Skeleton Ball

Yesterday was the 9th anniversary of my mother’s death. Last week I put up my annual Day of the Dead altar. Amid the sugar skulls and paper mache skeletons are photographs. There is my mother in her wedding dress, the one she wore to marry my father. My grandmother sewing a quilt. My father holding my younger son, my older son next to him in my husband’s lap. My grandfather, looking almost unrecognizably young. A small studio portrait of my stepfather.

There are orange and purple candles. My mother’s hairbrush, my father’s ashtray. A couple of teabags, to represent my grandmother. A few stalks of wheat, to represent things harvested. An old Paris metro ticket, representing other things I have lost.

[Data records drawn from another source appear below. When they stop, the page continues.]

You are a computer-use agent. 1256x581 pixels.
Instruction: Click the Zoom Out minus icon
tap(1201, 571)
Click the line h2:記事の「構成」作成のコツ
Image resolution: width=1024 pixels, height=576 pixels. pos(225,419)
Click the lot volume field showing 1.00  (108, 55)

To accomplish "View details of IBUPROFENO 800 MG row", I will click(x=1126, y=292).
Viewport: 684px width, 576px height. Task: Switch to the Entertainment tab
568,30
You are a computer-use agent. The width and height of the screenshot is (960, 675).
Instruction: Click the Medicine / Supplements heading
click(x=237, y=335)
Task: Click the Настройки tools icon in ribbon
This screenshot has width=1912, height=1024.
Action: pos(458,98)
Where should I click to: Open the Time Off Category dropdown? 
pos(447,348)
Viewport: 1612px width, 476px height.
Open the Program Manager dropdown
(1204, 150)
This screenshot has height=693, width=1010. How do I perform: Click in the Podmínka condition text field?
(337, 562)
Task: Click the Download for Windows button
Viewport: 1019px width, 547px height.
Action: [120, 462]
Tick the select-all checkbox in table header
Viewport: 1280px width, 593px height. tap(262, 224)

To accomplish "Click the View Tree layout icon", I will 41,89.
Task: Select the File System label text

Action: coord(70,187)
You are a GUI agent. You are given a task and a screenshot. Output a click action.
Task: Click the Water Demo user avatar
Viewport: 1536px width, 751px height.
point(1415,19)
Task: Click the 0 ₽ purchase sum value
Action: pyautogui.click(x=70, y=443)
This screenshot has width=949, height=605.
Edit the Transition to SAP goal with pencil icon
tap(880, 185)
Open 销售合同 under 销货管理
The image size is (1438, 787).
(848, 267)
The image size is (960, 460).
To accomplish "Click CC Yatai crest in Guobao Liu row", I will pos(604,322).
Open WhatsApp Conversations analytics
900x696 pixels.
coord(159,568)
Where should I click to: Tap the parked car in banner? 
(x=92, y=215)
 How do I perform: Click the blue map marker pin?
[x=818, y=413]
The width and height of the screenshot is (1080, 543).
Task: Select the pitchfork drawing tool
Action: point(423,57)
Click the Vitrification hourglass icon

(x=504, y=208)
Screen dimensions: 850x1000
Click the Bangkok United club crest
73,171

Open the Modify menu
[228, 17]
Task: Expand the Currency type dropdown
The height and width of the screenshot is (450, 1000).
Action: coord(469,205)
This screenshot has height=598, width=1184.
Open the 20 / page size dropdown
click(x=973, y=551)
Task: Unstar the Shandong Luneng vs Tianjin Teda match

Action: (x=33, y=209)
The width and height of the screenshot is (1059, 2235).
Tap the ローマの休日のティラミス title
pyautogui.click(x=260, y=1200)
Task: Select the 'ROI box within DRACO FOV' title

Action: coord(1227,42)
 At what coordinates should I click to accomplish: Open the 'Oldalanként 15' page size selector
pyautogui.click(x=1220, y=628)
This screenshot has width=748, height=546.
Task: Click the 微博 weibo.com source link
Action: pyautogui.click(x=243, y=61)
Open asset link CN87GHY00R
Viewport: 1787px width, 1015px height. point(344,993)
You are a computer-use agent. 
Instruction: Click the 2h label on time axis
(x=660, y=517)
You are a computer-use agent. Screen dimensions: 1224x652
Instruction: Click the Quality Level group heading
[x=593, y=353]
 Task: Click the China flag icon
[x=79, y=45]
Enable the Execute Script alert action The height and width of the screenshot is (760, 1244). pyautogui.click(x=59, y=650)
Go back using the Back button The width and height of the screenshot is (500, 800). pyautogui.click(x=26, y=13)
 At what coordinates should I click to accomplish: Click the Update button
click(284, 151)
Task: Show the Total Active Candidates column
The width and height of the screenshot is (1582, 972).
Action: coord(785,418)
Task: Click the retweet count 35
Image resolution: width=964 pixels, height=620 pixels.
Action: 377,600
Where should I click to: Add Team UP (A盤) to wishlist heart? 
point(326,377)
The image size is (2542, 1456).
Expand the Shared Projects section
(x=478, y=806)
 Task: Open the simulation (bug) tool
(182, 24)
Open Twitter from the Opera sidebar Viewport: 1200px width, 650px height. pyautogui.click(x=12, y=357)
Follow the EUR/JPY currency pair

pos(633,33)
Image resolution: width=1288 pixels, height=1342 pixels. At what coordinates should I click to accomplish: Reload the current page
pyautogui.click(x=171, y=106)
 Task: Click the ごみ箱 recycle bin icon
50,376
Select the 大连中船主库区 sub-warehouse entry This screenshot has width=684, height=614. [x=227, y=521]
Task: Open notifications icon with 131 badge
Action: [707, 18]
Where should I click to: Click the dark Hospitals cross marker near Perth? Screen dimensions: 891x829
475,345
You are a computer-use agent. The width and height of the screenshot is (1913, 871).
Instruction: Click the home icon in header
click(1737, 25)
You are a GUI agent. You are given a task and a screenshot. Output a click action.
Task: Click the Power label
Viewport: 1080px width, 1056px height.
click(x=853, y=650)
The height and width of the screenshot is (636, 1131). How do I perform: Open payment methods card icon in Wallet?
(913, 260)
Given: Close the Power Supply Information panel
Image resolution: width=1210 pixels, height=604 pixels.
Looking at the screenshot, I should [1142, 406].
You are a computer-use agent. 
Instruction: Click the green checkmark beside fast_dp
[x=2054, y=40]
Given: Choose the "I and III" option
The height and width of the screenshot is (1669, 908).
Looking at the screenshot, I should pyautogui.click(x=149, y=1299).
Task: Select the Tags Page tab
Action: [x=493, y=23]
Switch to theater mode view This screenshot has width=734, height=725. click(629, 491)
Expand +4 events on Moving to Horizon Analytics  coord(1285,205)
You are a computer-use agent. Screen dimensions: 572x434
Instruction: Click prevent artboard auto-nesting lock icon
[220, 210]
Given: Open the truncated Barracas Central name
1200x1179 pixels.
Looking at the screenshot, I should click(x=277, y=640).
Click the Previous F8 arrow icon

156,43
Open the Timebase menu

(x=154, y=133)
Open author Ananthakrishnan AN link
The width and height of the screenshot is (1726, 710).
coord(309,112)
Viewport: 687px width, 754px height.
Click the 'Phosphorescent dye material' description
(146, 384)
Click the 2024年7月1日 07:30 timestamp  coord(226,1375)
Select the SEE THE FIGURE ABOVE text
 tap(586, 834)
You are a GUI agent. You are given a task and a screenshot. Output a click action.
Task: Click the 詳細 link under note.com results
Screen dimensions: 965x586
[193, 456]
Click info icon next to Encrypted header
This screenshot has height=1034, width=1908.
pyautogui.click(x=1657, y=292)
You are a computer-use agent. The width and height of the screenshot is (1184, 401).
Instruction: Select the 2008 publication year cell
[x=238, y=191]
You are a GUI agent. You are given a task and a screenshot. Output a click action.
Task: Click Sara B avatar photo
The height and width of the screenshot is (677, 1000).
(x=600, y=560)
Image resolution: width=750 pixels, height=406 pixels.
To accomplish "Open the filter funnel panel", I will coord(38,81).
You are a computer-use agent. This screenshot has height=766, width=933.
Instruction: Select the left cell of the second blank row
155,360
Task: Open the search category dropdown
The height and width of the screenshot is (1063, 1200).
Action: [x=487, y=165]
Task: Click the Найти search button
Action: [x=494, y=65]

Yesterday at the store I bought a small bag of tiny pumpkins. This morning, when I return home after dropping son the younger at school, they greet me. Shining like smiles, on the middle step to my left, they surround a larger pumpkin. To my right, on the top step, they nestle against a pot of chrysanthemums. The mums are yellow, edged in brown and burnt orange.

Inside, light catches the glitter in the deep-set eyes of the marigold yellow skull I bought in Albuquerque. A pink flower covers its crown. A black cross marks its forehead.

In the kitchen, the kettle sings, calling me to my tea.